El debate boliviano sobre esta cuestión, como sucede siempre y en todo lugar con los temas trascendentes, está distorsionado. Si uno se atiene al relato de los promotores del referéndum, éste no es otra cosa que la reacción de un territorio rico y orgulloso ante un sistema de organización asfixiante por su centralismo. Esto último es cierto, y hasta el propio Morales reconoce que la vida de esa forma institucional se ha extendido más allá de su utilidad. Pero estas son apenas excusas. En el fondo de la puja hay motivos económicos, políticos y hasta raciales, para demandar autonomía de un modo en que no importa demasiado la continuidad de la nación boliviana.
El oriente boliviano posee el grueso de las riquezas naturales del país en lo agropecuario, pero también en petróleo y gas natural.
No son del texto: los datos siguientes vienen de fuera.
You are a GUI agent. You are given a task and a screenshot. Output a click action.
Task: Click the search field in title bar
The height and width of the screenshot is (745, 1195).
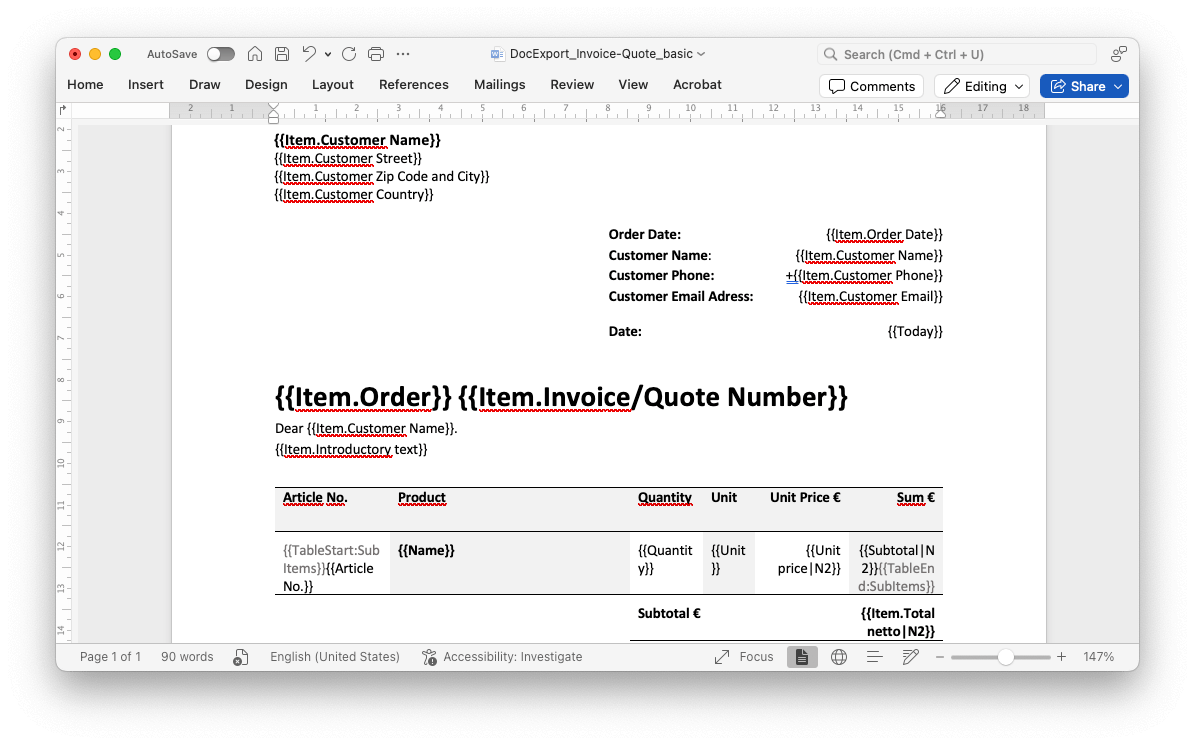click(955, 54)
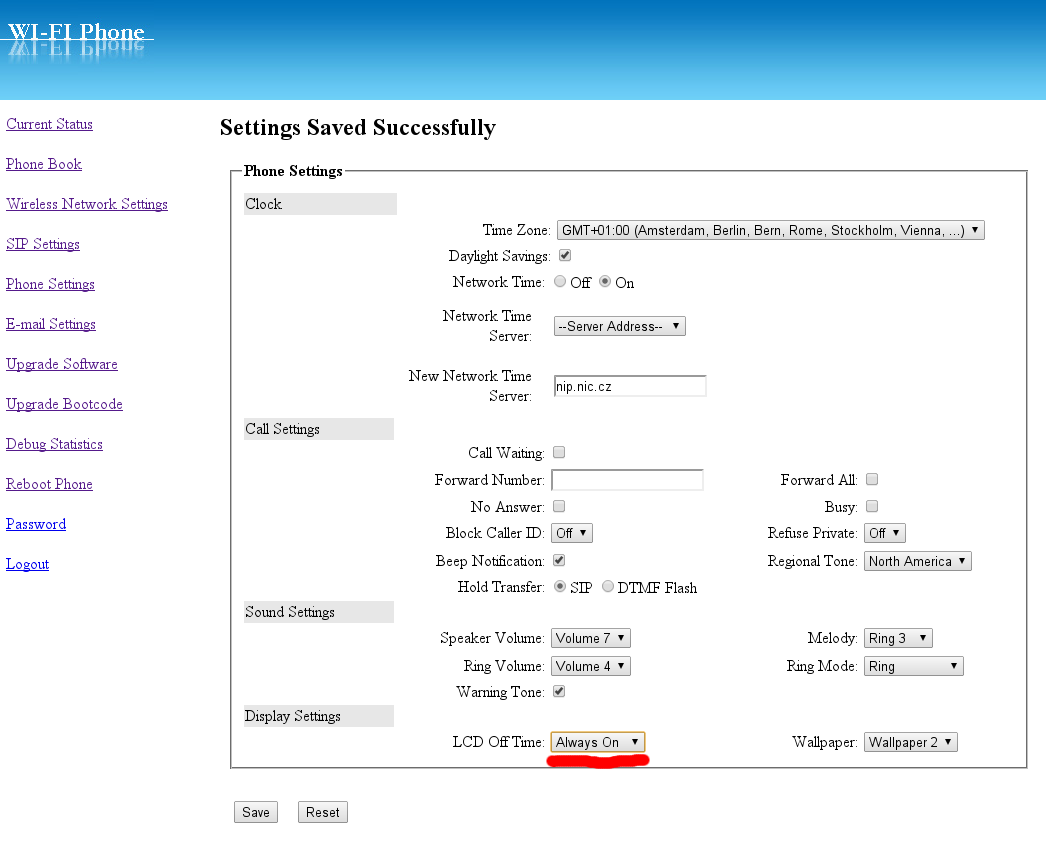Open the Upgrade Software page
1046x843 pixels.
coord(62,364)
Solo Santa Cruz contribuye casi el 38% de los impuestos al fisco nacional. Desde la nacionalización parcial de petróleo producida por Morales el 1º de Mayo del 2006, el dinero que recauda el estado del petróleo ha pasado de 300 millones de dólares anuales a lo que se espera serán este año algo más de 2000 millones de la misma moneda.
Morales completó en este segundo aniversario aquella primera medida estatizando -mediante la compra de acciones- el control del capital de Repsol-YPF, que ahora será controlada desde la revitalizada Yacimientos Petrolíferos Fiscales Bolivianos (YPFB). Sigue negociando con otros grupos, como British Petroleum, para adquirir las sucursales que operan en el país.
Hay muchas razones para que los cruceños -también los de Pando, Tarija y Beni- quiersn tener la cuota del león en la asignación de esos fondos. Y, aunque lo nieguen a viva voz, también sienten profunda animadversión hacia el modo en que Morales está dispuesto a dirigir los recursos hacia las áreas de mayor pobreza en el occidente del país.
Con el 60% de la población nacional boliviana de origen indígena, los orientales creen que deben desacoplarse de vecinos costosos y poco exitosos que succionan lo que, ellos creen, es "su" dinero. Esto tiene, por cierto, una abominable base racista. Los orientales hablan de establecer un control de migraciones y de aduanas al interior de Bolivia.
El proyecto del referéndum desafía el sentido común. Hay en marcha un proceso de reforma constitucional que consagra formas de autonomía pero que también está cuestionada y debe ser negociada. Aprobar el estatuto de autonomía -que es lo que se pretende con el referéndum- supondría el imposible de consagrar una ley de menor rango sin marco constitucional. El estatuto es, en contenido, un exabrupto nacional. No busca la autonomía; si entrara en vigencia, despojaría al Gobierno nacional de medio centenar de potestades, lo que supone un intento por reducirlo a jirones. Previsiblemente, eso no sucederá. La justicia electoral boliviana ha dicho que este ejercicio no representa nada. A tal punto se ha mantenido fuera de la puja, que los organizadores del referéndum han contratado una empresa privada para realizar el recuento de votos, una decisión que quita margen de credibilidad al resultado. Aun así, un buen resultado será una herramienta poderosa en el forcejeo político. El dato que redime de la historia boliviana es que, a pesar de un pasado en el que la violencia impregnó el desarrollo nacional del país, nunca se produjo una guerra civil.